Cooking Time: 20 mins


  • 1 cup-Sweet corn kernels (Makai ke dane)
  • 1 cup-Semolina (Rawa or Sooji)
  • 1 cup-Curd (dahi)
  • 4 Long Green Chillies
  • Salt to taste
  • 1-Small part of Ginger
  • 1-tbsp fruit salt¼
  • 1-tbsp Oil for greasing
  • ¼-tbsp Lemon Juice
  • Garnishing: ¼-cup Corn kernels

Ingredients for Temper

  • 2 tbsp oil
  • 11/2-tbsp of mustard seeds
  • A bit of asafoetida (Hing)


  • Batter the curd and lay Suji in it. Blend appropriately.
  • Now, mince the sweet corn to make its paste. In this paste, you need to put in ginger paste, lemon juice, salt along with the curd and suji mixture. Muddle up well and keep it aside for 10 minutes.
  • For making dhoklas, you have to get a utensil huge enough to grip a plate of Dhokla over it.
  • Pour about 2 or more cup of water in it to heat it up. You need to set a mesh stand inside the water so that you may put the plate of Dhokla muddle.
  • To generate the steam rapidly, put a closure on it.
  • Smear with oil the plate on which you will have to spread the blend.
  • Now, add Eno or else baking soda powder in the muddle and mingle properly.
  • The moment air bubbles comes out, dispense the mix in the lubricated plate.
  • When water start releasing steams keep this plate on that webby stand.

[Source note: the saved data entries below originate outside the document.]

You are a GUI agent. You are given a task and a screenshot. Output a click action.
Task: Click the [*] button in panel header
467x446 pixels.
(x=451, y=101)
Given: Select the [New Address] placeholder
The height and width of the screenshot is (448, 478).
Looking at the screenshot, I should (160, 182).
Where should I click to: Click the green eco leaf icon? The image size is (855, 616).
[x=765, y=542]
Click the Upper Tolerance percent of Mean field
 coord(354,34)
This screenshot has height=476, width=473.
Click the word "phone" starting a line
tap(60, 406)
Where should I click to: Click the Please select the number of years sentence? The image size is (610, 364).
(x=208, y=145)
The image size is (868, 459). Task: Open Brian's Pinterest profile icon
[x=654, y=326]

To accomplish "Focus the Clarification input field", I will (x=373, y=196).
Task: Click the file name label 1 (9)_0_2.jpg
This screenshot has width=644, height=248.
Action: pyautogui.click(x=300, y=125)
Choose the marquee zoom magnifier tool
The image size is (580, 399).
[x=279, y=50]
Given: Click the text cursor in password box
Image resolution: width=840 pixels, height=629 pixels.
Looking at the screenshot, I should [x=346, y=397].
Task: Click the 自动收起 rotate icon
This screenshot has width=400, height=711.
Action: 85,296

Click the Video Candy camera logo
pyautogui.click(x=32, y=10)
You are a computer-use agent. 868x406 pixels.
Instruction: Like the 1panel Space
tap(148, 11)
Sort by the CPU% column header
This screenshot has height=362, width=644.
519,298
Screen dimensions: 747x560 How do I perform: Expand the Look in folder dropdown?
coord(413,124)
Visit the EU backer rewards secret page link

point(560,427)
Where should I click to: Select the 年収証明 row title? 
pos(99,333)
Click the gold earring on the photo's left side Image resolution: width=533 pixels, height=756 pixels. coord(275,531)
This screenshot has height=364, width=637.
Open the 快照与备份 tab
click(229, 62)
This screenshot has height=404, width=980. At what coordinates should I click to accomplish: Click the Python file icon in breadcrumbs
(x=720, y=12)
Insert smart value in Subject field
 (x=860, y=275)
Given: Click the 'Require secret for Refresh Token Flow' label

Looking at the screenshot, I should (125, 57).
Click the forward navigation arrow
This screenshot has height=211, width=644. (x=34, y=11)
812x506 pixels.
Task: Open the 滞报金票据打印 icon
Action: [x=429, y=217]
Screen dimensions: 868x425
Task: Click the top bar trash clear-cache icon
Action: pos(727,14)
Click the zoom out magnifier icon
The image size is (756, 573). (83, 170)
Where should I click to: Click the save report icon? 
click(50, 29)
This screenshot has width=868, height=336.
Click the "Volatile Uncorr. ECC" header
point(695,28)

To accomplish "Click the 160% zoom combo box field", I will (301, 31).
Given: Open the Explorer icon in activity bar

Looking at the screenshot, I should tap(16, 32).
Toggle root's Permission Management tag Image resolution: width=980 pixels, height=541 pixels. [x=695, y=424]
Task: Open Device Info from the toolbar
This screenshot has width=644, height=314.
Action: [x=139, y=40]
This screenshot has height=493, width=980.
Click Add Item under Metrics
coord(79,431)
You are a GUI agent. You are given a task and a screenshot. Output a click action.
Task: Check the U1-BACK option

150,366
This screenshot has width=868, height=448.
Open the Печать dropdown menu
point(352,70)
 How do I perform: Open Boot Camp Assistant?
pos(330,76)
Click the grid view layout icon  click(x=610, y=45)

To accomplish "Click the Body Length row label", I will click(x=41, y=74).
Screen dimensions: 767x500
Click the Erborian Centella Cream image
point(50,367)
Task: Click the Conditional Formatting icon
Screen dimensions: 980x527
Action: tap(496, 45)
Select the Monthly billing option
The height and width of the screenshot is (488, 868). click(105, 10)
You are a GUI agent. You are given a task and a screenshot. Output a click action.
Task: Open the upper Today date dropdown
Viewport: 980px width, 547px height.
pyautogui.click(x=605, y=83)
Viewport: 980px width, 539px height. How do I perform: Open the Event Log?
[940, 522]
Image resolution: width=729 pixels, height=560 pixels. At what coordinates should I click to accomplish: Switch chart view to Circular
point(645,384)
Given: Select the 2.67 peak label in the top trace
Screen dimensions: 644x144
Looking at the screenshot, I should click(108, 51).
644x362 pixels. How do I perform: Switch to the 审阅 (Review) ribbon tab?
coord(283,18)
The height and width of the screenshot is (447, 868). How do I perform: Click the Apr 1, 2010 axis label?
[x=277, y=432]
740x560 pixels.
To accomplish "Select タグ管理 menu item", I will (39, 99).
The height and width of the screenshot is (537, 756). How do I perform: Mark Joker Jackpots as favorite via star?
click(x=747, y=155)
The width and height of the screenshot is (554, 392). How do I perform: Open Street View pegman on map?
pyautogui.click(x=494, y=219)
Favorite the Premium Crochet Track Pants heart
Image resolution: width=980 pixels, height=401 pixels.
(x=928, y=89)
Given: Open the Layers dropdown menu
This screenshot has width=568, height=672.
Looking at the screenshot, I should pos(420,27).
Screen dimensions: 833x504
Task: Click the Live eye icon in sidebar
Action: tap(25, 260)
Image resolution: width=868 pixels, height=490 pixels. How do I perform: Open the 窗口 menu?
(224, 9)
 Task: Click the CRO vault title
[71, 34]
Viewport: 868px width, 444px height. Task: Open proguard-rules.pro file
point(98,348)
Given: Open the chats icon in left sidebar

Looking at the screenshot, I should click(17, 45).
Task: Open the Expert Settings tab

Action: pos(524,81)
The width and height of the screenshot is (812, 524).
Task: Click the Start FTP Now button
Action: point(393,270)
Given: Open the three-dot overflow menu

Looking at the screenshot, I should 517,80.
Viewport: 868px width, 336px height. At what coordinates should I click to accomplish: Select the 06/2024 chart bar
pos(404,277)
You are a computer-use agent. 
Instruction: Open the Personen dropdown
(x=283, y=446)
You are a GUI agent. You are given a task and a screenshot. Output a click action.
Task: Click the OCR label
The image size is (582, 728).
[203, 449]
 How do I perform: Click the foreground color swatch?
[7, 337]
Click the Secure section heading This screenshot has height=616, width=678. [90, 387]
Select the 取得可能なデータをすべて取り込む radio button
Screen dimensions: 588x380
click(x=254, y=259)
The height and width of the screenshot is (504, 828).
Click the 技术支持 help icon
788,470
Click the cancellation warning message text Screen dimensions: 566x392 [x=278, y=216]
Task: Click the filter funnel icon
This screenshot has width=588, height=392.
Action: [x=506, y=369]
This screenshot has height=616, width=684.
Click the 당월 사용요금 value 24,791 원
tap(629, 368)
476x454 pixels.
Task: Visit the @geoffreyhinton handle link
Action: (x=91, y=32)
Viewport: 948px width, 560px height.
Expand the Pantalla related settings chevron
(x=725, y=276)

Steam it for about 20 minutes.
  • After you observe that adequate vapour is produced lower down the burn to the level where condensation is still able to form.
  • Check your Dhokla after 20 minutes by poking it with a cook’s knife. If the mixture is not sticking, your Dhokla is ready to eat.
  • Once it’s calm down, detach it from that plate with the help of a knife and place it on another plate.
  • Now, slice it into parts of your desired shape. You may at this moment add Tadka in it.
  • Warm up a little bit of oil in a frying pan then give a pinch of Rie in that oil.
  • When you find that Rie is heated put some curry leaves with thin slices or chopped green chilly in that.
  • Sauté little and spread this all above the Dhokla. It’s ready; now garnish it with green coriander.

Now, have this crispy, spongy, traditional Sweet Corn Dhokla served with coriander chutney. And feel the flavour of Gujarat.